Wednesday, March 27, 2013

Privacy: Sold For A Shiny Gadget

Bruce Schneier, perhaps the foremost authority on internet privacy, has sad bad news.  It's gone. The internet is now officially a surveillance state, and the shame is that we gave it away. From CNN:
The Internet is a surveillance state. Whether we admit it to ourselves or not, and whether we like it or not, we're being tracked all the time. Google tracks us, both on its pages and on other pages it has access to. Facebook does the same; it even tracks non-Facebook users. Apple tracks us on our iPhones and iPads. One reporter used a tool called Collusion to track who was tracking him; 105 companies tracked his Internet use during one 36-hour period.

We're staring down an apparent dilemma.

Increasingly, what we do on the Internet is being combined with other data about us. Unmasking Broadwell's identity involved correlating her Internet activity with her hotel stays. Everything we do now involves computers, and computers produce data as a natural by-product. Everything is now being saved and correlated, and many big-data companies make money by building up intimate profiles of our lives from a variety of sources.

Facebook, for example, correlates your online behavior with your purchasing habits offline. And there's more. There's location data from your cell phone, there's a record of your movements from closed-circuit TVs.

This is ubiquitous surveillance: All of us being watched, all the time, and that data being stored forever. This is what a surveillance state looks like, and it's efficient beyond the wildest dreams of George Orwell.

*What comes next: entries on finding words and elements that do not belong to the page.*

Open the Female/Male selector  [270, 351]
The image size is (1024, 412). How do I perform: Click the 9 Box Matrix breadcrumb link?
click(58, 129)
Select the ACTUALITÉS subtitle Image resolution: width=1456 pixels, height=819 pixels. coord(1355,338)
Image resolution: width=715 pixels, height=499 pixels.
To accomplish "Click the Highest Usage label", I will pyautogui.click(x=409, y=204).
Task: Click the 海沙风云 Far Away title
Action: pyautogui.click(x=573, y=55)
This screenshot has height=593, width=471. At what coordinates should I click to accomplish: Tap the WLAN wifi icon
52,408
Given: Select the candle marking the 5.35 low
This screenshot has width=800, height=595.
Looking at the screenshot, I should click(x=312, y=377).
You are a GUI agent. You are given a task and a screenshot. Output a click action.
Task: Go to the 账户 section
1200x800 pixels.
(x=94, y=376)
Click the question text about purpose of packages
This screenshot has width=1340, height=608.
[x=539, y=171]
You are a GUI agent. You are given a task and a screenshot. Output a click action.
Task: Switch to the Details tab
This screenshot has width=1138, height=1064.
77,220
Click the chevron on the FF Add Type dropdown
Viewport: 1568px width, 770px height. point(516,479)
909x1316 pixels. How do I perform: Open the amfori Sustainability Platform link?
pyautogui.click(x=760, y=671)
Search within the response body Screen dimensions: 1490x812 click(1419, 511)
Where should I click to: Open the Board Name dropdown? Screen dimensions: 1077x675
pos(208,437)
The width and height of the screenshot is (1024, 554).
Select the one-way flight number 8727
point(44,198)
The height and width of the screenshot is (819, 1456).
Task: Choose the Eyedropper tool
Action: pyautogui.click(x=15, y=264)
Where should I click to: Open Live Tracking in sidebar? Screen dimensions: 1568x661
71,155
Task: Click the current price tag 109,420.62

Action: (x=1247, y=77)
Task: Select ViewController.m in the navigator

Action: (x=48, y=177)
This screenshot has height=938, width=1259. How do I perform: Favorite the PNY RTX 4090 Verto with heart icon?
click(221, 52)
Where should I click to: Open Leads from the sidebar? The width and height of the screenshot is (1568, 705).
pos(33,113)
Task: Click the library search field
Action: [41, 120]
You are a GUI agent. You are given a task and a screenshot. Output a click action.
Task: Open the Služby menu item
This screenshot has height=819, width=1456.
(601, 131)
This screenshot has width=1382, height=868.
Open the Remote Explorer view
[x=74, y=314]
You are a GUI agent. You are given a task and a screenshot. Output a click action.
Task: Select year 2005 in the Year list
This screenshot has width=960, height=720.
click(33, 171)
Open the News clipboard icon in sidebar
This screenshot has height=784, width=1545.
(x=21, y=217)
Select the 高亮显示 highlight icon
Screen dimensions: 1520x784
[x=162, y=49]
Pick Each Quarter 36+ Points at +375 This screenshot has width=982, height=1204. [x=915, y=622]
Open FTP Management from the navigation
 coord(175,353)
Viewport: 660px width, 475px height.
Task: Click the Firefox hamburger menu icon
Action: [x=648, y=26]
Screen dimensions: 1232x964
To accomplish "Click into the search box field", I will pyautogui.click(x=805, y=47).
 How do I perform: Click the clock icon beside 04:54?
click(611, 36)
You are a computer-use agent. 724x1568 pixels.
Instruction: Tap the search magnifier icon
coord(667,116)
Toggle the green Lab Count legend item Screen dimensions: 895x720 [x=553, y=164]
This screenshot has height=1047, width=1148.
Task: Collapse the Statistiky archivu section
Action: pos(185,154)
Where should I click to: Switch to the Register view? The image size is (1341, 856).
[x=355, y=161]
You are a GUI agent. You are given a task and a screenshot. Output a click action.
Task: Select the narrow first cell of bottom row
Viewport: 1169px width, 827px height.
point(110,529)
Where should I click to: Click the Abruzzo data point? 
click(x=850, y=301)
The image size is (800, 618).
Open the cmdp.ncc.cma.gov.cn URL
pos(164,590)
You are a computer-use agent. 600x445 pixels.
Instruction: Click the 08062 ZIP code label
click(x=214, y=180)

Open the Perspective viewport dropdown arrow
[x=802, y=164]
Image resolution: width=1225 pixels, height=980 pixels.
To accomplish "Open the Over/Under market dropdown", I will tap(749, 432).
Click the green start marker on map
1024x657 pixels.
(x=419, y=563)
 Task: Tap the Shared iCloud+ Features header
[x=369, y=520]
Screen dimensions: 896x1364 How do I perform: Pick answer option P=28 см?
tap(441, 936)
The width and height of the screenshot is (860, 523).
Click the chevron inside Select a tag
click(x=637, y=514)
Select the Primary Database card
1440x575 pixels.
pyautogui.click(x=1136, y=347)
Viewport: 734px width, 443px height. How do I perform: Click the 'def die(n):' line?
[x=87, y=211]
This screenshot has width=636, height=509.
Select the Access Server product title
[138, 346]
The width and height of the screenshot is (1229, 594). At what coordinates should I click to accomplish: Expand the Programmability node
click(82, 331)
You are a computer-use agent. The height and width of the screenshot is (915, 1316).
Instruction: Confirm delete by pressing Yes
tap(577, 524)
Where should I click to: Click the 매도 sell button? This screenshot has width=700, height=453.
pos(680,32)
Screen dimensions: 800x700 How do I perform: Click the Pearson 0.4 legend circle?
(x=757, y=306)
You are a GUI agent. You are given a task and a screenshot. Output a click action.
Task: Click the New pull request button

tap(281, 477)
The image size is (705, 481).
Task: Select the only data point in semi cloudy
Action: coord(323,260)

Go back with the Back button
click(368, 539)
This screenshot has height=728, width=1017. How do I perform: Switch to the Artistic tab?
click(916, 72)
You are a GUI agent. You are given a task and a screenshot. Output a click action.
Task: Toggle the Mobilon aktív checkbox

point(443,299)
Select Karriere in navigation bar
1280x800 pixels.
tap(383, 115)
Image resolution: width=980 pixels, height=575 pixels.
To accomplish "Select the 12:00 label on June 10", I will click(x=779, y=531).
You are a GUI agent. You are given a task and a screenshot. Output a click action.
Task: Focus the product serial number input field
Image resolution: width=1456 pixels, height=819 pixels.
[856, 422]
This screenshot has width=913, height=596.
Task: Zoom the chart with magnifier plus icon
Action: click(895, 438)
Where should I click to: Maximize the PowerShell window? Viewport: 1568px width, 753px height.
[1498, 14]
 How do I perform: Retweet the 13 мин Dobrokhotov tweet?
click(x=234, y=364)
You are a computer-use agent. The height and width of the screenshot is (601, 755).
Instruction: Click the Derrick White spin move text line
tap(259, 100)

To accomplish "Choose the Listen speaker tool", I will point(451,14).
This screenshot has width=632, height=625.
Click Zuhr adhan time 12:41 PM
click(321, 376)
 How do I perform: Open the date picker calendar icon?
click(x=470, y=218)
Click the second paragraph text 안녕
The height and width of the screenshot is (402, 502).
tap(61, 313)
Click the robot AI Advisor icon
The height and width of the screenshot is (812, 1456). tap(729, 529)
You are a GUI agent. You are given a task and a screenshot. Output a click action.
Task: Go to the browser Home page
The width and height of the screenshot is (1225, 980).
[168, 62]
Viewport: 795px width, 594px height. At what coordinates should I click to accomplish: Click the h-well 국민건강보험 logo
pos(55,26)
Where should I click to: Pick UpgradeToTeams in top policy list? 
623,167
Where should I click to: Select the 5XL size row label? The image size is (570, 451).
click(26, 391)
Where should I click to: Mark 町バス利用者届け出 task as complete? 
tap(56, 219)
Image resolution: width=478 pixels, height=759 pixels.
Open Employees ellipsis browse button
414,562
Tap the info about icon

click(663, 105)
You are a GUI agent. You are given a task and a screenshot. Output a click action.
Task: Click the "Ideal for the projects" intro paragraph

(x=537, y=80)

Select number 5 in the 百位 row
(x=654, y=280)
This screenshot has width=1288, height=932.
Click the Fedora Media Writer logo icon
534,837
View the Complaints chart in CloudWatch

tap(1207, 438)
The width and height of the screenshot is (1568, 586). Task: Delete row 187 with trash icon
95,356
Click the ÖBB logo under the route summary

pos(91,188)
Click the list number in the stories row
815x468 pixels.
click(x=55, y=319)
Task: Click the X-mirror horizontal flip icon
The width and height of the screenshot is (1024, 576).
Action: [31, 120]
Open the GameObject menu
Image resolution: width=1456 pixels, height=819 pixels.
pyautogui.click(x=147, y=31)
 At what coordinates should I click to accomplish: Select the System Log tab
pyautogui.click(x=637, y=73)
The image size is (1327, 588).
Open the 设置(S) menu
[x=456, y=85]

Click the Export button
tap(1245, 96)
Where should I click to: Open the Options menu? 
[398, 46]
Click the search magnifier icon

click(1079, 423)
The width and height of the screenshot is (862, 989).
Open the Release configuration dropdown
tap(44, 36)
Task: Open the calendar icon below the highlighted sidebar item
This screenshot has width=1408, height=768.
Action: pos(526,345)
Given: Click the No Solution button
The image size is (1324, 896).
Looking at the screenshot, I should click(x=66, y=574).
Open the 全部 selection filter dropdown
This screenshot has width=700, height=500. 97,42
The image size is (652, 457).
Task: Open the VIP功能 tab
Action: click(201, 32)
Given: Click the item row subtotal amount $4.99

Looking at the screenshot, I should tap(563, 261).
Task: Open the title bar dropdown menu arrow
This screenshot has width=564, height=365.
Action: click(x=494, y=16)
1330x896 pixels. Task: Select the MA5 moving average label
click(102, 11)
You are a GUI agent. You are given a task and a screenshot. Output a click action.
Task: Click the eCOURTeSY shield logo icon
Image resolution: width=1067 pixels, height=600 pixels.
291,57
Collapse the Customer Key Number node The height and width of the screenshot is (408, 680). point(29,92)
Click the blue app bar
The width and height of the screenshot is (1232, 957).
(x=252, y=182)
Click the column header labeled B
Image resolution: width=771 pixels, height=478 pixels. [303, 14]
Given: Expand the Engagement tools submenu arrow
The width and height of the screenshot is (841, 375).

We love computers. We love what computers have done for our lives. Whether it's watching Youtube, chatting it up with our virtual pals or finding a pair of shoes, the computer is integral to our existence.  And as Schneier tells us, the computer knows everything about us.  We've told the computer everything about us when we let Facebook (or whatever your favorite may be) into our lives. 

And in return, we got some new shoes, a friend named Joe327 and hours of laughing at kitteh videos.

Was it worth the trade?  Society has responded with a resounding YES!!!  Most of us have known for quite a while that we're leaving behind footprints that tell anyone interested in knowing all about us, yet continue to use the internet with abandon. We may have no real grasp of how all this technology works, but we know we've sacrificed our privacy for the convenience and fun of shiny gadgets.

To their credit, some technology companies have refused the government's efforts to hand over our deepest secrets upon demand. But it's not exactly a foolproof method of protecting privacy, as businesses have other concerns than keeping our privacy ours.

This isn't something the free market can fix. We consumers have no choice in the matter. All the major companies that provide us with Internet services are interested in tracking us. Visit a website and it will almost certainly know who you are; there are lots of ways to be tracked without cookies. Cellphone companies routinely undo the web's privacy protection.

Fixing this requires strong government will, but they're just as punch-drunk on data as the corporations. Slap-on-the-wrist fines notwithstanding, no one is agitating for better privacy laws.

Strong government will? The last thing the government wants is our privacy to be left intact. It makes law enforcement so much harder, when the total loss of privacy allows unfettered access to whatever information makes their case.

So, we're done. Welcome to a world where Google knows exactly what sort of porn you all like, and more about your interests than your spouse does. Welcome to a world where your cell phone company knows exactly where you are all the time. Welcome to the end of private conversations, because increasingly your conversations are conducted by e-mail, text, or social networking sites.

And welcome to a world where all of this, and everything else that you do or is done on a computer, is saved, correlated, studied, passed around from company to company without your knowledge or consent; and where the government accesses it at will without a warrant.

Welcome to an Internet without privacy, and we've ended up here with hardly a fight.

Schneier doesn't write this to make us feel bad, or stupid. He writes this because we've allowed ourselves to be screwed without putting up a fight.  This is a challenge to every computer user, emailer, kitten video lover, to stop giving our privacy away for free.

We're done, but only for the moment.  We can become undone if computer users (read: everyone) stop enjoying the miracles of modern technology long enough to give a damn about modern reality.  Rather than vote for the politician who want to protect your guns or take them away, protect a women's right to chose or outlaw abortions, protect a scientific education that isn't dictated by someone's bible, we can start demanding that our elected officials start protecting our privacy from our government.  We still get to vote, you know.

Schneier nails down two immutable facts: first, we are now a computer based society, and they are pervasive in our lives. This isn't going away.  Second, technology knows everything about us.

We are still at the infancy of technology, and can still change the path we've gone down that offers up every aspect of our privacy for the pleasure of internet convenience.  The death of privacy and the joy of technology do not have to co-exist.  We've allowed it to happen because we were so transfixed by shiny gadgets that we couldn't divert our eyes long enough to see the consequences.

But we have a long future ahead of us, and computers will be a part of it.  Unless you have no problem with the government knowing what porn you're pulling up on Google when no one else is around, you better start caring about this issue and acting on it.  We do not have to give up privacy for the internet. We are not yet done.